Diesem Gedankengang kann man zunächst einmal nicht widersprechen. Da ich die Diskussion auch angesichts der Zukunft des Wissenschaftsbloggings für sehr wichtig halte, möchte ich an dieser Stelle den Faden aufgreifen und noch ein wenig weiterspinnen. Denn aus meiner Sicht gibt es vor allem vier Gründe, die karriereorientierte Wissenschaftler vom Bloggen abhalten könnten.
1) Blogging gilt als Zeitverschwendung. Ein Blogpost kann zwar unter günstigen Bedingungen sehr viel mehr Menschen erreichen als ein Fachartikel oder ein in einem Tagungsband veröffentlichtes Paper, auch ein jahrelang betriebener Blog mit hunderten von Einträgen und tausenden von Lesern trägt aber nichts zur für die wissenschaftliche Karriere so wichtigen Publikationsliste bei. Da Blogartikel keinen Peer Review durchlaufen und zudem (in der Regel) nirgendwo in gedruckter Form erscheinen, gelten sie (zu Recht) nicht als wissenschaftliche Veröffentlichungen im engeren Sinn.
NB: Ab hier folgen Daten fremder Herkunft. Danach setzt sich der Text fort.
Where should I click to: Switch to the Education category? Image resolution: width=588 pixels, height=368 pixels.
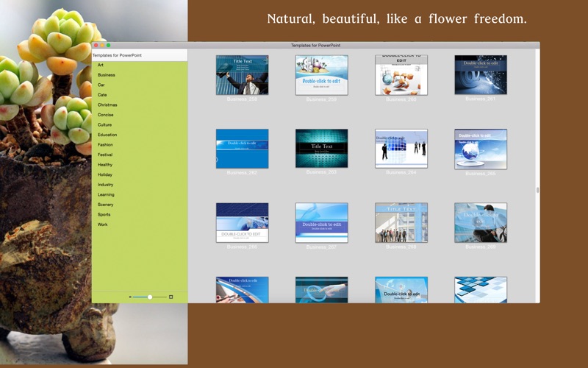(x=107, y=135)
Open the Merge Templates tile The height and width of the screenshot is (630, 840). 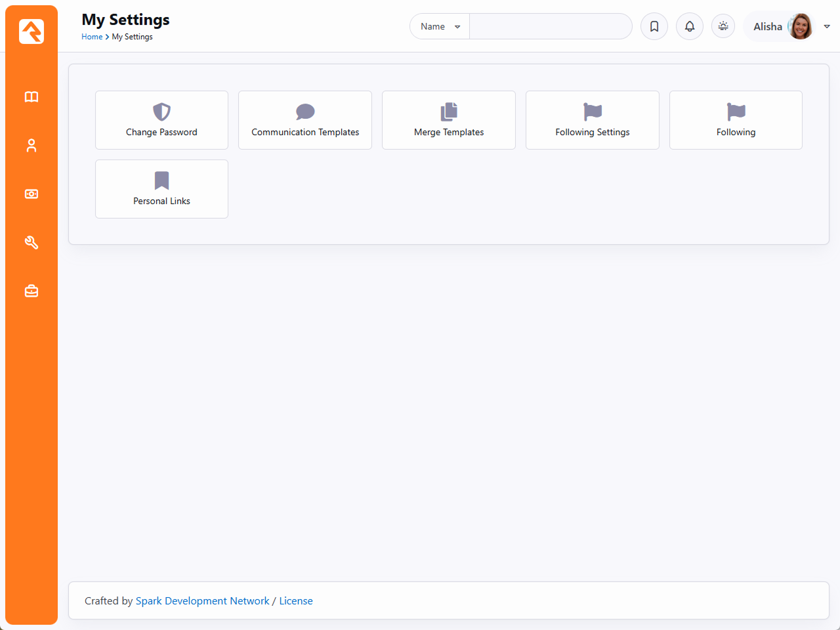pos(449,120)
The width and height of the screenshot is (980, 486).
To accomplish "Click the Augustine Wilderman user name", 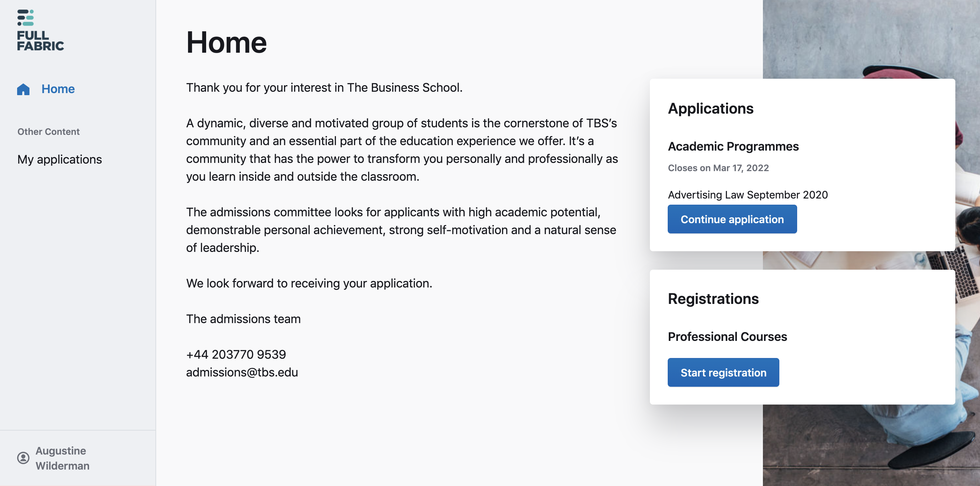I will (62, 458).
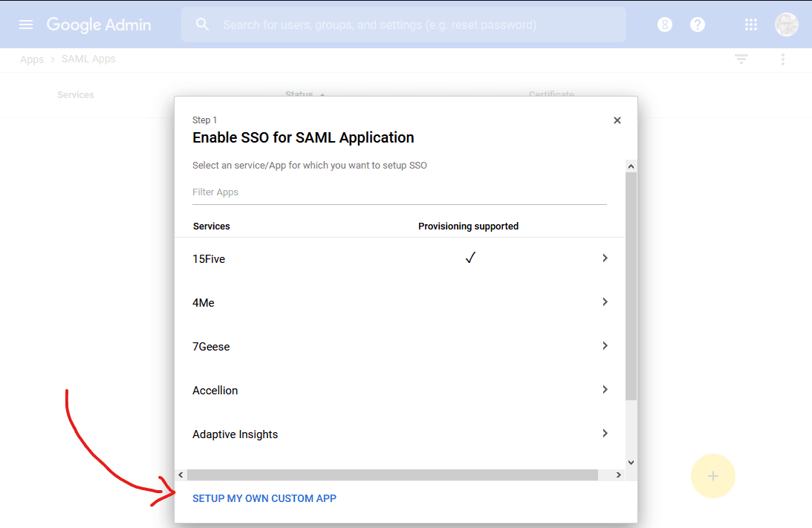The height and width of the screenshot is (528, 812).
Task: Expand the 4Me service chevron
Action: pyautogui.click(x=605, y=302)
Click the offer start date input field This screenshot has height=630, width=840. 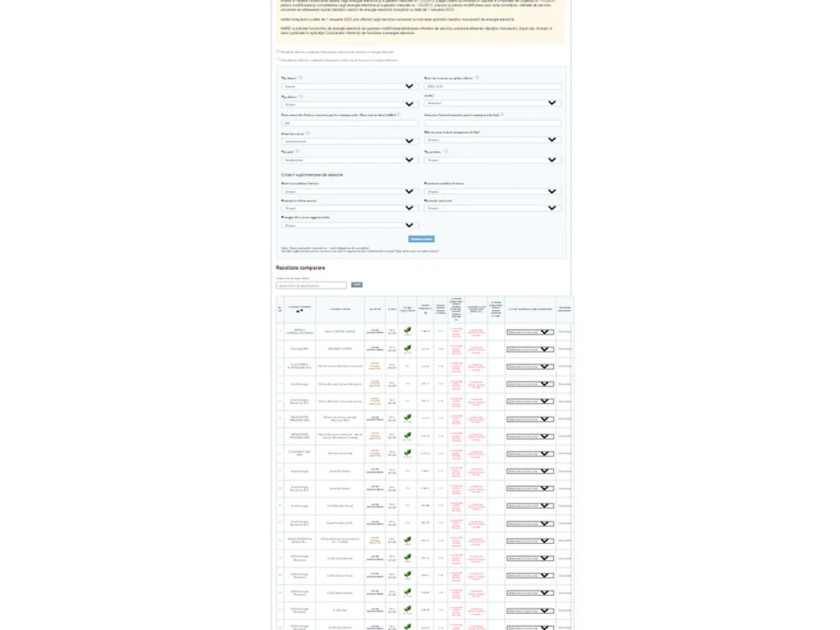pyautogui.click(x=492, y=87)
Dies führt zu einer Situation, in der ein einzelner Fachartikel, auch wenn er nur zwei Seiten lang ist und nur von einer Handvoll an Kollegen gelesen wird, für die Hochschul-Karriere förderlicher sein kann, als aberdutzende von seitenlangen Blogposts mit vielen tausend Views.
Die meisten karriereorientierten Wissenschaftler hegen und pflegen ihre Publikationsliste ja bekanntlich mit Hingabe, was ich natürlich an dieser Stelle nicht schlecht reden möchte (vor allem, da ich es ja selbst kein bisschen anders mache). Bei vielen Kollgen gilt Blogging aber genau aus diesem Grund leider auch als „Zeitverschwendung”, da man die in die Blogposts investierte Schreibarbeit ja genausogut in „echte” Publikationen hätte investieren können, durch die sich die eigene Liste von Veröffentlichungen dann verlängert hätte.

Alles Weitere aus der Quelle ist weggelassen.